### GIVEN INSTRUCTION
Keep writing the post below about Sylvia Beach and Shakespeare and Company, picking up after its last sentence.

This anecdote must be told; days ago I was searching for some literary gadgets and I visited Shakespeare and Company.
I love to get lost in their website. That bookshop is simply enchanting, I don't find other words for defining it.
At the same time the day after, I received an e-mail from Neri Pozza, an italian publishing house about a new book released by them: the one written by Sylvia Beach the founder of the bookshop, in 1959.
I was so thrilled: "Look, what a wonderful coincidence, let me try!" I thought enthusiastically.
I sent an e-mail to their publicity office. Without too many hopes, let me add this.
I didn't think anymore at this request, when I received an e-mail from an italian lady, in the subject: Shakespeare and Co. I thought: "Oh look, they answered me back! And an italian lady works there, lucky her" but then, while I was opening the e-mail (with dial-up it takes some time): "Wait...I don't remember I sent any electronic mail to Shakespeare and Co."
When I read that the e-mail was from the publishing house and that I would have received this book it was as if they would have said me I had won at the lottery. Well, values are diversified in this world. A book to me means the world.
Translated superbly well by Elena Spagnol Vaccari with a foreword by Livia Manera, this one is the first-hand account of the born, history, passions, emotions, lived, experienced by Shakespeare and Company, her founder and the protagonists of this wonderful reality.
What a glorious, beautiful moment was the one Sylvia Beach lived in.
Her writing-style is fluid, sardonic, ironic, electrifying; she tries all her best to keep normal a life, her one, that was simply extraordinary.
She knew it; she was a great mind and that she was surrounded by great minds and thinkers; great publishers, editors, authors; she was a person genuinely passionate of literature and for this big love, big passion, she helped, completely free, a writer to come out, becoming who became later: James Joyce.
Before to start to see this section of her life, let's say that Sylvia was the daughter of a pastor from Princeton, close friend of Woodrow Wilson and family. Yes, the future President of the USA. Woodrow Wilson's wedding was celebrated by Sylvia Beach's father, like also, later the funeral and Sylvia was a close friend of his two daughters.
The Beaches went to Paris for a certain time, and Sylvia fell in love for that city where she started to meet a lot of intellectuals.
Once returned to the USA, fascinated by this experience, her biggest dream became the one of opening a french bookshop in the USA.
Costs, rent in particular too prohibitive; once returned to Paris, she noticed a little bookshop in rue de l'Odeon called at that time "A.Monnier:" she became close friends with the owner of the bookshop, Adrienne.
Slowly, the past idea of a french bookshop located in New York was over: Sylvia understood that most Americans considering that Paris was a beautiful city and that there was a different freedom decided to start to living there. There were problems with prohibitionism in the USA and at a certain point the author said that men appeared like many pregnant women, because they hid the most unthinkable things under their pants.

### SUPPLIED DATA

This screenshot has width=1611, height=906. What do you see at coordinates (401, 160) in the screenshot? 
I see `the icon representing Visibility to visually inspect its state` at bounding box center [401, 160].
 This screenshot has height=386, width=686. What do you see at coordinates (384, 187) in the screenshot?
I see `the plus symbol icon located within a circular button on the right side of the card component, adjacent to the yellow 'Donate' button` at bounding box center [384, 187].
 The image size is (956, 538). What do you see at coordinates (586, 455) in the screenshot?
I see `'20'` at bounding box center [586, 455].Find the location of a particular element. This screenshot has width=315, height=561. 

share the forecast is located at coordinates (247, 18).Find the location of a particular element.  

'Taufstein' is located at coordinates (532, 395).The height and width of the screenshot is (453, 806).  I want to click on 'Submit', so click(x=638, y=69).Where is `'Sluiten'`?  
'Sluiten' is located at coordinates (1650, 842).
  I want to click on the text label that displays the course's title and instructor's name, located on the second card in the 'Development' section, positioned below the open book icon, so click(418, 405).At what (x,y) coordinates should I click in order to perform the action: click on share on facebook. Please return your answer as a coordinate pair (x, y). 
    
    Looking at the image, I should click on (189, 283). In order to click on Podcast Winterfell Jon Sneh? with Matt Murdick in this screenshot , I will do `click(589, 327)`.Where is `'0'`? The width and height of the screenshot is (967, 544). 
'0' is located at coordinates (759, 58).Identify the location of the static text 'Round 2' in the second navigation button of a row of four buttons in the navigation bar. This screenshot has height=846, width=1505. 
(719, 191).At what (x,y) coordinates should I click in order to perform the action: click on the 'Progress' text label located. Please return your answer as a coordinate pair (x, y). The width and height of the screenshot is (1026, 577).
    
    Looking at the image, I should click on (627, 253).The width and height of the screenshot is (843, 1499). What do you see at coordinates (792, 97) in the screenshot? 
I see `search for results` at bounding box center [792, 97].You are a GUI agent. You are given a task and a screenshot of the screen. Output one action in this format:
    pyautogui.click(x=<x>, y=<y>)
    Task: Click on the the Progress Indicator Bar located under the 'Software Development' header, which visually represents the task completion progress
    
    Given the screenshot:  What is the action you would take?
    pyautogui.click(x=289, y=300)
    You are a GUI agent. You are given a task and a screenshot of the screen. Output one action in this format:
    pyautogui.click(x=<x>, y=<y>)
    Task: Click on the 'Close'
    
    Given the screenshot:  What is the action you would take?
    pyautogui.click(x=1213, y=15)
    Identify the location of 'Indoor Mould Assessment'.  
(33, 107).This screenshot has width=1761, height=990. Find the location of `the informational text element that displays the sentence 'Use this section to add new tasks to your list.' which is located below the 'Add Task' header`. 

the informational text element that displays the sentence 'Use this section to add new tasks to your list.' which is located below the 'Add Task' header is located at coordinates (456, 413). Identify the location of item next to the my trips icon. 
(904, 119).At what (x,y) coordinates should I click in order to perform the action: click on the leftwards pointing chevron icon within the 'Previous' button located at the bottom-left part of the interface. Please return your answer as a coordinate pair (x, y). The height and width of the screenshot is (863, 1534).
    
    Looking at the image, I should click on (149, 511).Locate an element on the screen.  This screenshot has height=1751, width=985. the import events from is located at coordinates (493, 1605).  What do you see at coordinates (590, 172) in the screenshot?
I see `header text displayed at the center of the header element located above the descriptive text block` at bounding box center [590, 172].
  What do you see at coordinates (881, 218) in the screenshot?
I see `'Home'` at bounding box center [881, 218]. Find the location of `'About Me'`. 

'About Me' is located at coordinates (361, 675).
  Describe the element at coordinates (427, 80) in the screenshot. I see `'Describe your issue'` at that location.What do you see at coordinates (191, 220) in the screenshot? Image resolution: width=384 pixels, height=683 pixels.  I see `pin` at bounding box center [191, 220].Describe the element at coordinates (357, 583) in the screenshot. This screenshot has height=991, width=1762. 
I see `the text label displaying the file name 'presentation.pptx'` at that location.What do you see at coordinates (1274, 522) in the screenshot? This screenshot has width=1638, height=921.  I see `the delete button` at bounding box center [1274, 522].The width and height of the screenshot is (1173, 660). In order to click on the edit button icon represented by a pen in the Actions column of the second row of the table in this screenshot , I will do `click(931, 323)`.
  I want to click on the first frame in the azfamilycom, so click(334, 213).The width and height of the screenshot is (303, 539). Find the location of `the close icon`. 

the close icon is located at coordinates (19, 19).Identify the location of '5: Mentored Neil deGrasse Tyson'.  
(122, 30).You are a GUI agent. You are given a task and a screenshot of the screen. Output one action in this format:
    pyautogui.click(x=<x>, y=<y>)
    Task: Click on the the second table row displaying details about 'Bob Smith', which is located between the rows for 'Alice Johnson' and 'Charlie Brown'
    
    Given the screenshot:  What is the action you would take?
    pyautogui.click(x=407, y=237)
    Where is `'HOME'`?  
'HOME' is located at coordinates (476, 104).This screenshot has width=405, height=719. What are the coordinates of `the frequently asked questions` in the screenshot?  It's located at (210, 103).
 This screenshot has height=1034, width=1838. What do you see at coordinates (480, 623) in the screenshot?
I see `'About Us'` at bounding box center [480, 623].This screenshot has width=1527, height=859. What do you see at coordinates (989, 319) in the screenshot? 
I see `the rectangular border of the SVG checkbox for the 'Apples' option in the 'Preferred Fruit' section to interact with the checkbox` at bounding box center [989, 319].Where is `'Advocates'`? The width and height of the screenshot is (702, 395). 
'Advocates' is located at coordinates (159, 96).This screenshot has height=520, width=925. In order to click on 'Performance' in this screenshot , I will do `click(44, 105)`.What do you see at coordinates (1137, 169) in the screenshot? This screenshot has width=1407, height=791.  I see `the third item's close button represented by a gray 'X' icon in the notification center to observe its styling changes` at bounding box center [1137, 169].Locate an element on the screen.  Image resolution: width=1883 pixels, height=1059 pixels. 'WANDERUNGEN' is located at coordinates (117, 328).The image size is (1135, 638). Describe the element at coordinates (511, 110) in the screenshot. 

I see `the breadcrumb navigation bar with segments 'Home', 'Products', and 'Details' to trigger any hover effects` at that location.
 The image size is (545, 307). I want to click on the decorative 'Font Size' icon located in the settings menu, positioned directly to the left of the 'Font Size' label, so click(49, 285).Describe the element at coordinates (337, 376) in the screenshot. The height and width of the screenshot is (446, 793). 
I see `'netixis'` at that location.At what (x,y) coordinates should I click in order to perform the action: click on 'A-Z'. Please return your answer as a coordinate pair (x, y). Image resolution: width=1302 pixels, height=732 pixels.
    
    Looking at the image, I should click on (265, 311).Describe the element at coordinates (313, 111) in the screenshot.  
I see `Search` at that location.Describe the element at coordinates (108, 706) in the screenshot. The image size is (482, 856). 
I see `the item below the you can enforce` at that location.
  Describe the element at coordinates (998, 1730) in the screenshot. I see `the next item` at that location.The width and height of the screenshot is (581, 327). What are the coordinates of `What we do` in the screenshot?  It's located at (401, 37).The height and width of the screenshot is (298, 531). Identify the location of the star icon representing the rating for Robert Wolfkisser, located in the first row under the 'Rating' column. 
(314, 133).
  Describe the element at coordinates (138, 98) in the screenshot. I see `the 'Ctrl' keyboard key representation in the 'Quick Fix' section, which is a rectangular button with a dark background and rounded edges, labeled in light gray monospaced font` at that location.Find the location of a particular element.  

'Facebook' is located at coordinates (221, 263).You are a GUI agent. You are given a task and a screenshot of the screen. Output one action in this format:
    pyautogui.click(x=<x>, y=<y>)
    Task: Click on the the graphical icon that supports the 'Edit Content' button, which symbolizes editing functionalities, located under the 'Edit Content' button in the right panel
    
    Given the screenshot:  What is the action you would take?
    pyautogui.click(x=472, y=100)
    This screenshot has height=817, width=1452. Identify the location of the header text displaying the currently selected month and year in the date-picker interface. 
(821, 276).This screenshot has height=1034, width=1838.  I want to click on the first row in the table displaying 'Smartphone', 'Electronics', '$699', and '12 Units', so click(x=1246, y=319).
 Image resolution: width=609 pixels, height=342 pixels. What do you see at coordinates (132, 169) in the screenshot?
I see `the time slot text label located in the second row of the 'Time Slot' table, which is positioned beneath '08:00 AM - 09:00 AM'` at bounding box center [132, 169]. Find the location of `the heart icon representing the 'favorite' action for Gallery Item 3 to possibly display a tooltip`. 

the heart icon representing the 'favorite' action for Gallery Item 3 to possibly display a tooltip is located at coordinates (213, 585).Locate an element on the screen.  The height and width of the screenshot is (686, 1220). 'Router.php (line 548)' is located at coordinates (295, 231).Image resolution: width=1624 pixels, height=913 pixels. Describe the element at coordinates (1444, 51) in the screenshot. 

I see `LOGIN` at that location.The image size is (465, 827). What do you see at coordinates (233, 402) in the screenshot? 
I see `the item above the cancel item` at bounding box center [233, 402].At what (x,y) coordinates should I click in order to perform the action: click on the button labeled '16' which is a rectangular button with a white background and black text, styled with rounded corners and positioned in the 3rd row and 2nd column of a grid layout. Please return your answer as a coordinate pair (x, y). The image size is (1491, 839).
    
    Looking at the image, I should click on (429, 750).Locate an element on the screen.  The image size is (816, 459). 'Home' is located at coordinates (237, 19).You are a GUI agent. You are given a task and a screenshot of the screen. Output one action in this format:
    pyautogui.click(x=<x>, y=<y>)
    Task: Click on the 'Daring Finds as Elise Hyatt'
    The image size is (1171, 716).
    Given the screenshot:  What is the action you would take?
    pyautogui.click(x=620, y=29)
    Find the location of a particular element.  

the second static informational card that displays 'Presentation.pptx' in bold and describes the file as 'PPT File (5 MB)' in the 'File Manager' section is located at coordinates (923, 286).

### OUTPUT OF THE EXERCISE
The Pounds, a virile Ernest Hemingway, T.S. Eliot, Francis Scott Fitzgerald and wife, James Joyce, Gertrude Stein and her companion...Everyone fell in love for Paris, and everyone loved to share their works, speaking of literature wherever they could, but, surely in the french capital.
I know what you think: just these few names keep people breathless considering that Sylvia was very close friends of all of them: writers who made the history of literature of the XX century. In particular Hemingway, as said also Beach, admirable, because of his powerful impact, his prose.
Under many aspects to me Sylvia Beach is similar to Peggy Guggenheim. The first in love for literature and devoted for most of her life at an author like James Joyce; the second promoting art, discovered Pollock and many other painters.
Once found the place where she would have created the bookshop, Sylvia asked for some money to her mother working hardly for making this reality possible. The bookshop had to have a real, proper soul and character and...style of course.
Not abandoned to itself, but marked by quality, harmony, beauty and first of all, love. Love for culture, authors, books.
Shakespeare and Company the name.
Sylvia thought that after all Shakespeare was still very read and an incredibly suggestive author.
Not only: she wanted for her bookshop beautiful prints, and she picked up as companions during this literary imaginary trip on the walls of her bookshop William Blake, adored by Sylvia, Oscar Wilde (the daughter of Oscar Wilde was one of the best customers of Shakespeare and Company) a Walt Whitman's portrait;
Oh, about Whitman...Whitman was a close friend of her aunt. At this proposal I admit I found particularly ironic the story told by the author. Once in presence of Walt Whitman her aunt would have asked him if she would have had the permission of picking up some papers thrown away by the famous poet, later donated by this aunt to Sylvia.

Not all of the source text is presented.